Exercise objective ▸ Copy exactly. Begin at the line containing "Zum Kalender hinzufügen (107, 1045)" and stop at the last line of the entries, omitting any pictures.

───── Given entries ─────

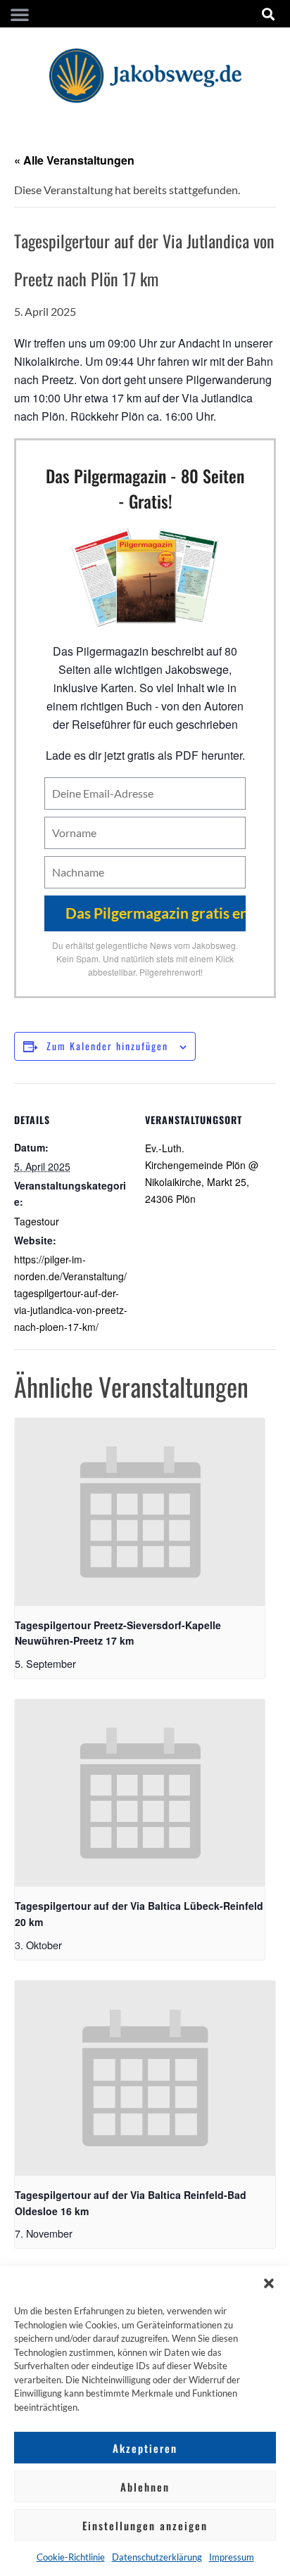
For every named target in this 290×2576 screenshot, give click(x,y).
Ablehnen (145, 2486)
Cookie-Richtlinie (71, 2557)
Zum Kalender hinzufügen (107, 1045)
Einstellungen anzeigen (145, 2525)
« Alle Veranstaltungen (74, 160)
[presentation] (140, 1511)
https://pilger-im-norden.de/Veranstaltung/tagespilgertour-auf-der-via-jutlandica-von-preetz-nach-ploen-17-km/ (70, 1293)
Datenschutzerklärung (157, 2557)
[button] (269, 2283)
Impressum (231, 2557)
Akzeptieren (145, 2448)
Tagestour (36, 1221)
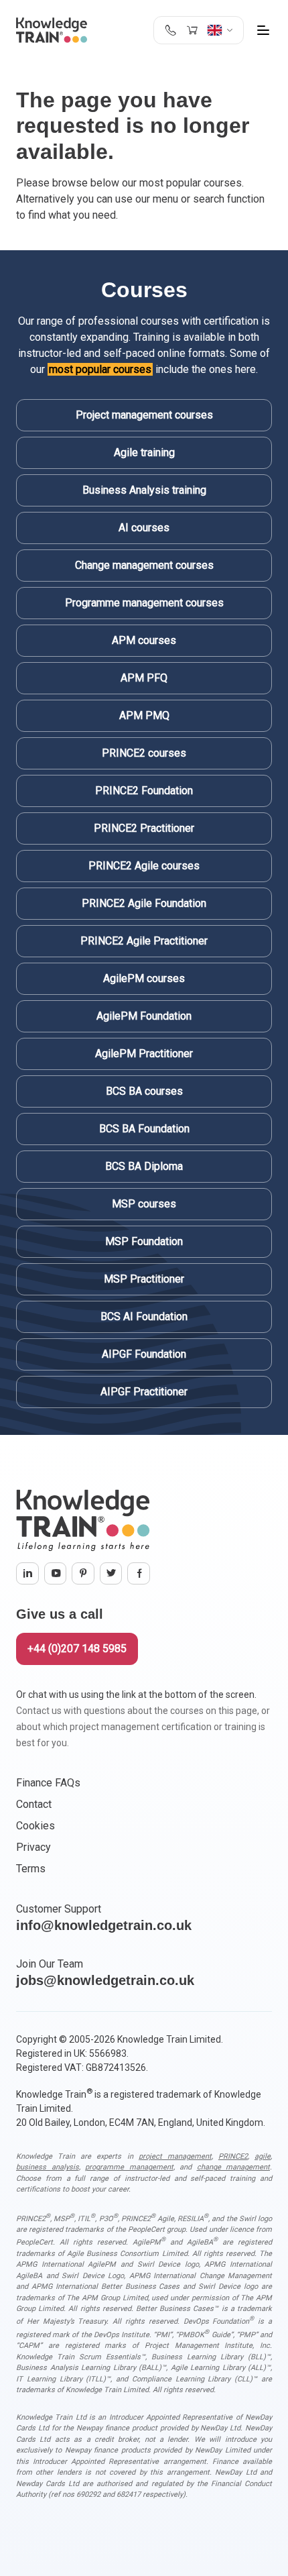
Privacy (33, 1847)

─────

Written reply ▸
Zum Kalender hinzufügen (107, 1045)
Einstellungen anzeigen (145, 2525)
« Alle Veranstaltungen (74, 160)
[presentation] (140, 1511)
https://pilger-im-norden.de/Veranstaltung/tagespilgertour-auf-der-via-jutlandica-von-preetz-nach-ploen-17-km/ (70, 1293)
Datenschutzerklärung (157, 2557)
[button] (269, 2283)
Impressum (231, 2557)
Akzeptieren (145, 2448)
Tagestour (36, 1221)
Privacy (33, 1847)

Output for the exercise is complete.